Featured Interview With Gina Roitman
Tell us a little about yourself. Where were you raised? Where do you live now?
I arrived in Montreal at the age of 19 months and remained there most of my life until 2006 when my need for trees and my husband’s love of small towns led us to move out to the country, to the foothills of the Laurentians.
I have had three passions in my life: writing, traveling and animals. For 16 years I combined the latter two as the owner of a communications agency during which I became a travel media consultant and the Canadian representative for Busch Gardens and Sea World. As a result, I spent a lot of time traveling across Canada in the company of macaws, numerous snakes, two penguins and an assortment of oddball creatures like a great horny toad, an armadillo, tarantula and river otter (not all at the same time). When I closed the agency, I went to work at the Fauna Foundation, Canada’s only chimpanzee sanctuary, an experience beyond description. We have had cats but when they both passed, we began to travel more and that precluded replacing them.
At what age did you realize your fascination with books? When did you start writing?
As English is my second language, from an early age, books were immediately fascinating to me. I started reading Greek and Roman mythology by the time I was eight, and decided I would be a writer when I was nine. I kept diaries and journals and dream logs that now crowd the shelves of my closet. However, when asked what I was writing, I would respond, not yet. I need to live some first, I explained. Although owning a communications agency required that I write all the time, from annual reports to radio commercials, I didn’t start writing for myself until my mid 40s. But once I started, I couldn’t stop.
Who are your favorite authors to read? What is your favorite genre to read. Who Inspires you in your writings?
I have a very eclectic, non-discriminate taste in authors and genres. From Kurt Vonnegut Jr and George Saunders to Philip Roth, Saul Bellows, Esi Egugyan, Colum McMann, Isaac Bashevis Singer, Amos Oz, Alice Munroe, Jane Goodall, David Homel, Dani Shapiro, and Malcolm Gladwell. I am an avid reader of fiction, historical or literary; autobiography and memoir; poetry, stories featuring animals, and short story collections. What inspires me are storytellers who can spin and weave and engage me, whether their stories are fiction or non-fiction.
Tell us a little about your latest book?
I went to Germany in 2005 to do research for “Don’t Ask” and somehow ended up with an award-winning documentary film instead, telling the story about the town where I was born and how my mother saved my life (www.nazimidwife.com), a story she never stopped telling me, along with a host of others I didn’t want to hear.

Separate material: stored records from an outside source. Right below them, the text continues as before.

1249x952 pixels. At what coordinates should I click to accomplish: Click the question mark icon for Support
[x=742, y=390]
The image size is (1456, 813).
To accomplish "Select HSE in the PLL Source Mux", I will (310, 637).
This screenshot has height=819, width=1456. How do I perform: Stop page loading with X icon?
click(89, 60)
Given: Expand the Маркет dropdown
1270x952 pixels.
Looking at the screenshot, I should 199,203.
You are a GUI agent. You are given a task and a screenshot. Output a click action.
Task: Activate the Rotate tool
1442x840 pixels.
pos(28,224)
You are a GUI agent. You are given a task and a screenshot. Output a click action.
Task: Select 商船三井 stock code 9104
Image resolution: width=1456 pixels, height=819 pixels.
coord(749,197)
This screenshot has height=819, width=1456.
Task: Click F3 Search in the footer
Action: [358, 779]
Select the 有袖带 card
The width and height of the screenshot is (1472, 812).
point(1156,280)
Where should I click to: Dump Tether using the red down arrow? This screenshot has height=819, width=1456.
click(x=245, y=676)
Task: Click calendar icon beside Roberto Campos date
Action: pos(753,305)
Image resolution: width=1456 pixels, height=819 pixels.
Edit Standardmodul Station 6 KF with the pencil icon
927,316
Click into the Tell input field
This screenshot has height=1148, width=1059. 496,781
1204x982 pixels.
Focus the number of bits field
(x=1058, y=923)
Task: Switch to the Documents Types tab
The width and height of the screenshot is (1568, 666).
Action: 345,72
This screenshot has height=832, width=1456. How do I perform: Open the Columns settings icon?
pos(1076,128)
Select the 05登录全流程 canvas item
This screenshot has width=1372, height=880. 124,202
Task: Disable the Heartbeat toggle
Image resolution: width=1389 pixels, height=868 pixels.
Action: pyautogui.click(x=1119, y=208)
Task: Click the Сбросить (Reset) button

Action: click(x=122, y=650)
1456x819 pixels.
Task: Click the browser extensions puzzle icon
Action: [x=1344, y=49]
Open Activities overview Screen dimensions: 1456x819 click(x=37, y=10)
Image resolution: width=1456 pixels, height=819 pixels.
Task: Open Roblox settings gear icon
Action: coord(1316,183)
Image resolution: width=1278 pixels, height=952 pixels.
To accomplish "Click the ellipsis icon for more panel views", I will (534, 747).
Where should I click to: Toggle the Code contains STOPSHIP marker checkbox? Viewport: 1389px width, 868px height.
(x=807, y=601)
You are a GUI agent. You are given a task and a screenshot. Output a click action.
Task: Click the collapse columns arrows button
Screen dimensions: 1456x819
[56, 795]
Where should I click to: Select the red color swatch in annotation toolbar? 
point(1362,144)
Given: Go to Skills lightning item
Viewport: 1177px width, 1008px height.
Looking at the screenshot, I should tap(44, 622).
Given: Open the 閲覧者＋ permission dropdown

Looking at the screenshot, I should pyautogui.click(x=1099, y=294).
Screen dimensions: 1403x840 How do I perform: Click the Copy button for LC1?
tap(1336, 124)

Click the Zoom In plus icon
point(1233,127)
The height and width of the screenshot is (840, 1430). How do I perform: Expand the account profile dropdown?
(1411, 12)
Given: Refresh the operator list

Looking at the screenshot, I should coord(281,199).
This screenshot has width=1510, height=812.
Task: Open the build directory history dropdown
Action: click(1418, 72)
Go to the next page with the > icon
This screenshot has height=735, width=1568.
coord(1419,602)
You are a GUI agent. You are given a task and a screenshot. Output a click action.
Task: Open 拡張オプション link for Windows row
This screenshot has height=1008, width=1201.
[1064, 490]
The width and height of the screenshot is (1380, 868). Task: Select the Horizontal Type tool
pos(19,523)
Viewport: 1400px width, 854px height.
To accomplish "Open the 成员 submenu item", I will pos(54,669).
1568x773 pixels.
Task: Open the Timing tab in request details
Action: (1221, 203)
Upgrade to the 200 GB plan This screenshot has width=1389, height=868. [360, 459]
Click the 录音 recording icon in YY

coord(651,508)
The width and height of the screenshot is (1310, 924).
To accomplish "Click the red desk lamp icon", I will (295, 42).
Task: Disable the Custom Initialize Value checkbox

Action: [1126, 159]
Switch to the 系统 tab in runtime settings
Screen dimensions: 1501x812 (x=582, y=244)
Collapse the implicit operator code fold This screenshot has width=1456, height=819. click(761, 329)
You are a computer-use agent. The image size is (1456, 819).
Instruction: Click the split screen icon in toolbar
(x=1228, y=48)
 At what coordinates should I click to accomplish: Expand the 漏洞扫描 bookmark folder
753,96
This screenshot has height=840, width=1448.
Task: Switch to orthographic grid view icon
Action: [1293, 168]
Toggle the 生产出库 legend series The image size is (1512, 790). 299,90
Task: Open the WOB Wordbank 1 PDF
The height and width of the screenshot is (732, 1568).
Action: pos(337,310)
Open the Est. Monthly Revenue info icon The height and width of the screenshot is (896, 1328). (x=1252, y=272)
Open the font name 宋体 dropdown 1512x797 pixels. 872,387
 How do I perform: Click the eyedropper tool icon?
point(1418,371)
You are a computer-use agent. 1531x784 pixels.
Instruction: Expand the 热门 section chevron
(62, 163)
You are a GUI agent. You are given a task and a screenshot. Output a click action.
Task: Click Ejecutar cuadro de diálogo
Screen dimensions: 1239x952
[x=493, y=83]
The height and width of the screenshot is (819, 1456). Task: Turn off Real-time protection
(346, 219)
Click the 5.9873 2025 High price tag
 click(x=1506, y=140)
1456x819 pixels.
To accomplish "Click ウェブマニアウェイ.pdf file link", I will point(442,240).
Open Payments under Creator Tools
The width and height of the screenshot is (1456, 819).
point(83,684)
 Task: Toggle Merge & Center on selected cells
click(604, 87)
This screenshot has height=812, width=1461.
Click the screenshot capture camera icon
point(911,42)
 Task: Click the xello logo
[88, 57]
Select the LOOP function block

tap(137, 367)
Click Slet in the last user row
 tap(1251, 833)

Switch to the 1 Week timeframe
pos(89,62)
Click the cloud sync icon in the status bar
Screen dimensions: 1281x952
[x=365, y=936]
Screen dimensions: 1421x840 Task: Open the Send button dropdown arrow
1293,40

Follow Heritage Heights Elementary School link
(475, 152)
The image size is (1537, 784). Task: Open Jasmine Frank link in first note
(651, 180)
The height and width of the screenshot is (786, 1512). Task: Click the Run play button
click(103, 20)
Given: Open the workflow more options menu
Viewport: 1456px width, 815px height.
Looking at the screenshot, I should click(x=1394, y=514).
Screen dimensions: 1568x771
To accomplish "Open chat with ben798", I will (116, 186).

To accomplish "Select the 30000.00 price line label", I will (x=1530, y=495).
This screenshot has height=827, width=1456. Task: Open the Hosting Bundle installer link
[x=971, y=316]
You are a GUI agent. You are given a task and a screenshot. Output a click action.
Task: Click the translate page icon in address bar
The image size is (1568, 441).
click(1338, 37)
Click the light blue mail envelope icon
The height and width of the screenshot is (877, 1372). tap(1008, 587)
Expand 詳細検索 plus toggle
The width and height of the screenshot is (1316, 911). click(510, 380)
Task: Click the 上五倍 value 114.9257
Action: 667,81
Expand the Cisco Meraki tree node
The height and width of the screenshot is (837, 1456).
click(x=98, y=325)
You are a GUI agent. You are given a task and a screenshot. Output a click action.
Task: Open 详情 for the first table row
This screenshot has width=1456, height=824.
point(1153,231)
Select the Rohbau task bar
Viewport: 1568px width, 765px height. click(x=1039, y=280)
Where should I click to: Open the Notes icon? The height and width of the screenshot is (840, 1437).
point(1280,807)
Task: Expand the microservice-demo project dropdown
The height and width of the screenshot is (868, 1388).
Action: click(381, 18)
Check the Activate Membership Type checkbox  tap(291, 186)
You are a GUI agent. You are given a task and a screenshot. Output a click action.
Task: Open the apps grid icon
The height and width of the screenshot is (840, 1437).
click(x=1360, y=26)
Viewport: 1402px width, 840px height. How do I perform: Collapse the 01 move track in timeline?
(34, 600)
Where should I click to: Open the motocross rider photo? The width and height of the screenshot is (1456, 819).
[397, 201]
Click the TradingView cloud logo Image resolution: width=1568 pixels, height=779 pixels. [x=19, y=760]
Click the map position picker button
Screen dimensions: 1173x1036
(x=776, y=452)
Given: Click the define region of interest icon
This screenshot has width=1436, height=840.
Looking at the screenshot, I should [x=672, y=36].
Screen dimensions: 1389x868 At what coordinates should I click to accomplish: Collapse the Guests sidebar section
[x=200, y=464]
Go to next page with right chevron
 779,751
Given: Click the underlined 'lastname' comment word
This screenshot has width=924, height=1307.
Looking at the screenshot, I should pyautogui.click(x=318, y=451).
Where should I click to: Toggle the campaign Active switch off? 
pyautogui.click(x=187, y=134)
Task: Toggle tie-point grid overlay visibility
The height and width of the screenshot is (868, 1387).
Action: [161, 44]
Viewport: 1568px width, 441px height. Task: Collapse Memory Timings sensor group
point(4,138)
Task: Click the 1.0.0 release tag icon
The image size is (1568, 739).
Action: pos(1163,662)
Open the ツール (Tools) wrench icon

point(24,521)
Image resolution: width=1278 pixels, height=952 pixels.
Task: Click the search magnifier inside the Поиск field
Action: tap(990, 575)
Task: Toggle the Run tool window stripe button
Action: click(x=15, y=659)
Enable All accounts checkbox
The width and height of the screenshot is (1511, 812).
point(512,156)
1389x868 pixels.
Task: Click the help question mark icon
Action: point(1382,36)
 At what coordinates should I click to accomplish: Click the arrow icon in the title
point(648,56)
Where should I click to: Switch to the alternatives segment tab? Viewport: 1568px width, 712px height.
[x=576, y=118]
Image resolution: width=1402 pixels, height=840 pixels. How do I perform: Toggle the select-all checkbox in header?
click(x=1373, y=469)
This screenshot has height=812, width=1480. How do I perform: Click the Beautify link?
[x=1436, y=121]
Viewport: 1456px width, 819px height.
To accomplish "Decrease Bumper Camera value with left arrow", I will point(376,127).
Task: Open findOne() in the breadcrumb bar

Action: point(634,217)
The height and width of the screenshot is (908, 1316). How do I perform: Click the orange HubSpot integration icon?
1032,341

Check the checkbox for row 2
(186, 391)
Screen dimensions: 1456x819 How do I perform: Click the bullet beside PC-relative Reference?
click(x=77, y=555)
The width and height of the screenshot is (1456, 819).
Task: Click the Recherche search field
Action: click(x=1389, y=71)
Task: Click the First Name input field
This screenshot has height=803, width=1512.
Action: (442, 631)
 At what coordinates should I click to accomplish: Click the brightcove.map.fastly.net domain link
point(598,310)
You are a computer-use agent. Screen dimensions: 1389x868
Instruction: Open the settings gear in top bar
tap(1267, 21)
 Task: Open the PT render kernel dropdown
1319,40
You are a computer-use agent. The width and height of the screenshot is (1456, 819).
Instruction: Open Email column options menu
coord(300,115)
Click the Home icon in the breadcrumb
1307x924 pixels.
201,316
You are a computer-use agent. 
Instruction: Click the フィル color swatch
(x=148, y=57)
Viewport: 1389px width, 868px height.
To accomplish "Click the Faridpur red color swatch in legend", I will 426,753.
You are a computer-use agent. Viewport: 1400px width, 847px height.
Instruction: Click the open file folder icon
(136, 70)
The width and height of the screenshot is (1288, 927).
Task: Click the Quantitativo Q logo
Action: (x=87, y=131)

My mother died when I was 28 and the stories stopped.
But when I began writing Don’t Ask, it made me wonder what it would be like to have a mother who never revealed her background, her stories, who wore silence like armor.
The documentary took eight years to complete while the bare bones of my book sat in a drawer fermenting. In between, however, I found a publisher for my collection of short stories. Another five years and about thirty revisions and I was finally ready to let it go out in the world.
Don’t Ask is written from the point of view of three characters. Hannah is a career real estate broker in her mid 40s, unattached and the only child caring for a remote and elderly mother, Rokhl. The plot pivots on the last cryptic note Rokhl leaves Hannah before she disappears. She writes: “I am not her.”
Notes are Rokhl’s main means of communicating with her daughter but we don’t know why until we read her story posthumously left for Hanna to find. The third perspective is through the eyes of charming Max, a German broker, whose SS father disappeared when he was two, and for whom Hannah has an uncomfortable yet instant attraction. I had to imagine a mother who never told her stories, who kept her past a deep secret and a daughter who wanted to know more but was terrified to open festering wounds. For Hannah, it is ultimately easier to live with what is, then to explore what causes her mother’s terrifying silence.
I also sought to examine both sides of the second-generation experience— how the children of perpetrators as well as survivors —deal with the baggage of their histories.